[Saved data entries]
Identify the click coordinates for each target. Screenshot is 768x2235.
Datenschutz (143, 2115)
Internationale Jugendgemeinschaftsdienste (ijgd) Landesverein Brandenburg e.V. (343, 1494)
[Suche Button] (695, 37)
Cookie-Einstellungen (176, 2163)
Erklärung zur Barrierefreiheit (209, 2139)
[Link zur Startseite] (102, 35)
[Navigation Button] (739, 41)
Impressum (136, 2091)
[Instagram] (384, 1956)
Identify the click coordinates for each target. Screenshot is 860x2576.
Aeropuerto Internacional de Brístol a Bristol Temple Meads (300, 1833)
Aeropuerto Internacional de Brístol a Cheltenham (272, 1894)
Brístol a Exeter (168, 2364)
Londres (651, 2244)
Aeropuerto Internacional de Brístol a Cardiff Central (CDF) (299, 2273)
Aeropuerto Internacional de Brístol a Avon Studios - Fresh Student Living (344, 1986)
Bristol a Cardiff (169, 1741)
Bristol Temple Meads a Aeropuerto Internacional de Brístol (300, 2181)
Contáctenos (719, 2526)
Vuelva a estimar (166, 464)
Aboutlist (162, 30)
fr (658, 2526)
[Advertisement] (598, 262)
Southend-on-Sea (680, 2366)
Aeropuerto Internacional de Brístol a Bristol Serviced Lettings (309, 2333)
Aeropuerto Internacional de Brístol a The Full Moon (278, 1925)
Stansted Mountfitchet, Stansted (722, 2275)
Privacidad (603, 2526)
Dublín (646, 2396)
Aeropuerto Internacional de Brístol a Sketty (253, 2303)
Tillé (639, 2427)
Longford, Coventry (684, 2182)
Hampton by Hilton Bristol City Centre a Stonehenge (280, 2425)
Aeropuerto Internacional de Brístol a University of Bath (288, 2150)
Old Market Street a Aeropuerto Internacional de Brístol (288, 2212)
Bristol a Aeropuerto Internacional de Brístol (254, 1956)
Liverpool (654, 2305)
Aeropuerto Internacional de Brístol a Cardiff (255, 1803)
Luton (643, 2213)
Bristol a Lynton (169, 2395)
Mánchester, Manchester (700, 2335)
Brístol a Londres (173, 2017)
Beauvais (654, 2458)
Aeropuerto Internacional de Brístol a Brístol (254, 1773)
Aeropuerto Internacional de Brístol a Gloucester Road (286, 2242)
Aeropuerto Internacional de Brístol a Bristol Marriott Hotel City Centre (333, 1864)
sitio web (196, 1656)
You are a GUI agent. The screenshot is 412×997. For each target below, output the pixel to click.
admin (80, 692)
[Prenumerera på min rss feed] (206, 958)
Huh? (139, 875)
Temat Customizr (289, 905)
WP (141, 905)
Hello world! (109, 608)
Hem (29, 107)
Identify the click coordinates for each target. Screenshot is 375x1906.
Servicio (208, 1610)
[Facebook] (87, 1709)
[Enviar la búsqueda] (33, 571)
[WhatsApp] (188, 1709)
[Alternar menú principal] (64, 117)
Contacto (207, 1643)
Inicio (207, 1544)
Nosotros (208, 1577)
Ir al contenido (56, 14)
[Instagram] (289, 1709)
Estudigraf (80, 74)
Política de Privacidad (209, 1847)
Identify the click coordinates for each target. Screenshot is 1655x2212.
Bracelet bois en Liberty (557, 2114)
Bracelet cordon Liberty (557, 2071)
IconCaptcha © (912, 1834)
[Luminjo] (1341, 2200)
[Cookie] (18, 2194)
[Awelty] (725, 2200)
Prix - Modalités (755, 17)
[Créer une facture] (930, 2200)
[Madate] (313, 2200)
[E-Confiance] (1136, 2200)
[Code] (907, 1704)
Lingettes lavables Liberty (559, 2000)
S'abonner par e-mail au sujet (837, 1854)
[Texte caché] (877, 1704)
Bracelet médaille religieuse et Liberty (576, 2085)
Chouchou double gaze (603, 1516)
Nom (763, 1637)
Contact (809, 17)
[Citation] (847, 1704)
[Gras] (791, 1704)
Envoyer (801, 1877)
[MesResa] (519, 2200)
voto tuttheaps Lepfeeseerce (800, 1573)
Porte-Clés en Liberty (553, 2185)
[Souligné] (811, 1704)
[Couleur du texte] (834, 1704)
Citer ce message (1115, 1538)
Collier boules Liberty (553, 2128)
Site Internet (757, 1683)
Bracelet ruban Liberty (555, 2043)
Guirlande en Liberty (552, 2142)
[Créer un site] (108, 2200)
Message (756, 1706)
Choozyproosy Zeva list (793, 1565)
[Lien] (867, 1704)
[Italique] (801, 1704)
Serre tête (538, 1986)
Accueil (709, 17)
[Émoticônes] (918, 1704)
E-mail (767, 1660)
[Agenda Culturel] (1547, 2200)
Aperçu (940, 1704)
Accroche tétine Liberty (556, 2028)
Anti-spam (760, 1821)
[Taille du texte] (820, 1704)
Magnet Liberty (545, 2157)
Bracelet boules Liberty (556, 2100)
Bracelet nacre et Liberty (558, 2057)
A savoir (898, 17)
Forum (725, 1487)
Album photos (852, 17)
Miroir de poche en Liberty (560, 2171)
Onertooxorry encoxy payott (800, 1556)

[Goal of the exercise] Return the data in full, exactly as it appears above.

[Exercise output]
Identify the click coordinates for each target. Screenshot is 768x2235.
Datenschutz (143, 2115)
Internationale Jugendgemeinschaftsdienste (ijgd) Landesverein Brandenburg e.V. (343, 1494)
[Suche Button] (695, 37)
Cookie-Einstellungen (176, 2163)
Erklärung zur Barrierefreiheit (209, 2139)
[Link zur Startseite] (102, 35)
[Navigation Button] (739, 41)
Impressum (136, 2091)
[Instagram] (384, 1956)
Identify the click coordinates for each target. Screenshot is 860x2576.
Aeropuerto Internacional de Brístol a Bristol Temple Meads (300, 1833)
Aeropuerto Internacional de Brístol a Cheltenham (272, 1894)
Brístol a Exeter (168, 2364)
Londres (651, 2244)
Aeropuerto Internacional de Brístol a Cardiff Central (CDF) (299, 2273)
Aeropuerto Internacional de Brístol a Avon Studios - Fresh Student Living (344, 1986)
Bristol a Cardiff (169, 1741)
Bristol Temple Meads a Aeropuerto Internacional de Brístol (300, 2181)
Contáctenos (719, 2526)
Vuelva a estimar (166, 464)
Aboutlist (162, 30)
fr (658, 2526)
[Advertisement] (598, 262)
Southend-on-Sea (680, 2366)
Aeropuerto Internacional de Brístol a Bristol Serviced Lettings (309, 2333)
Aeropuerto Internacional de Brístol a The Full Moon (278, 1925)
Stansted Mountfitchet, Stansted (722, 2275)
Privacidad (603, 2526)
Dublín (646, 2396)
Aeropuerto Internacional de Brístol a Sketty (253, 2303)
Tillé (639, 2427)
Longford, Coventry (684, 2182)
Hampton by Hilton Bristol City Centre a Stonehenge (280, 2425)
Aeropuerto Internacional de Brístol a University of Bath (288, 2150)
Old Market Street a Aeropuerto Internacional de Brístol (288, 2212)
Bristol a Aeropuerto Internacional de Brístol (254, 1956)
Liverpool (654, 2305)
Aeropuerto Internacional de Brístol a Cardiff (255, 1803)
Luton (643, 2213)
Bristol a Lynton (169, 2395)
Mánchester, Manchester (700, 2335)
Brístol a Londres (173, 2017)
Beauvais (654, 2458)
Aeropuerto Internacional de Brístol a Brístol (254, 1773)
Aeropuerto Internacional de Brístol a Gloucester Road (286, 2242)
Aeropuerto Internacional de Brístol a Bristol Marriott Hotel City Centre (333, 1864)
sitio web (196, 1656)
You are a GUI agent. The screenshot is 412×997. For each target below, output the pixel to click.
admin (80, 692)
[Prenumerera på min rss feed] (206, 958)
Huh? (139, 875)
Temat Customizr (289, 905)
WP (141, 905)
Hello world! (109, 608)
Hem (29, 107)
Identify the click coordinates for each target. Screenshot is 375x1906.
Servicio (208, 1610)
[Facebook] (87, 1709)
[Enviar la búsqueda] (33, 571)
[WhatsApp] (188, 1709)
[Alternar menú principal] (64, 117)
Contacto (207, 1643)
Inicio (207, 1544)
Nosotros (208, 1577)
Ir al contenido (56, 14)
[Instagram] (289, 1709)
Estudigraf (80, 74)
Política de Privacidad (209, 1847)
Identify the click coordinates for each target. Screenshot is 1655x2212.
Bracelet bois en Liberty (557, 2114)
Bracelet cordon Liberty (557, 2071)
IconCaptcha © (912, 1834)
[Luminjo] (1341, 2200)
[Cookie] (18, 2194)
[Awelty] (725, 2200)
Prix - Modalités (755, 17)
[Créer une facture] (930, 2200)
[Madate] (313, 2200)
[E-Confiance] (1136, 2200)
[Code] (907, 1704)
Lingettes lavables Liberty (559, 2000)
S'abonner par e-mail au sujet (837, 1854)
[Texte caché] (877, 1704)
Bracelet médaille religieuse et Liberty (576, 2085)
Chouchou double gaze (603, 1516)
Nom (763, 1637)
Contact (809, 17)
[Citation] (847, 1704)
[Gras] (791, 1704)
Envoyer (801, 1877)
[MesResa] (519, 2200)
voto tuttheaps Lepfeeseerce (800, 1573)
Porte-Clés en Liberty (553, 2185)
[Souligné] (811, 1704)
[Couleur du texte] (834, 1704)
Citer ce message (1115, 1538)
Collier boules Liberty (553, 2128)
Site Internet (757, 1683)
Bracelet ruban Liberty (555, 2043)
Guirlande en Liberty (552, 2142)
[Créer un site] (108, 2200)
Message (756, 1706)
Choozyproosy Zeva list (793, 1565)
[Lien] (867, 1704)
[Italique] (801, 1704)
Serre tête (538, 1986)
Accueil (709, 17)
[Émoticônes] (918, 1704)
E-mail (767, 1660)
[Agenda Culturel] (1547, 2200)
Aperçu (940, 1704)
Accroche tétine Liberty (556, 2028)
Anti-spam (760, 1821)
[Taille du texte] (820, 1704)
Magnet Liberty (545, 2157)
Bracelet boules Liberty (556, 2100)
Bracelet nacre et Liberty (558, 2057)
A savoir (898, 17)
Forum (725, 1487)
Album photos (852, 17)
Miroir de poche en Liberty (560, 2171)
Onertooxorry encoxy payott (800, 1556)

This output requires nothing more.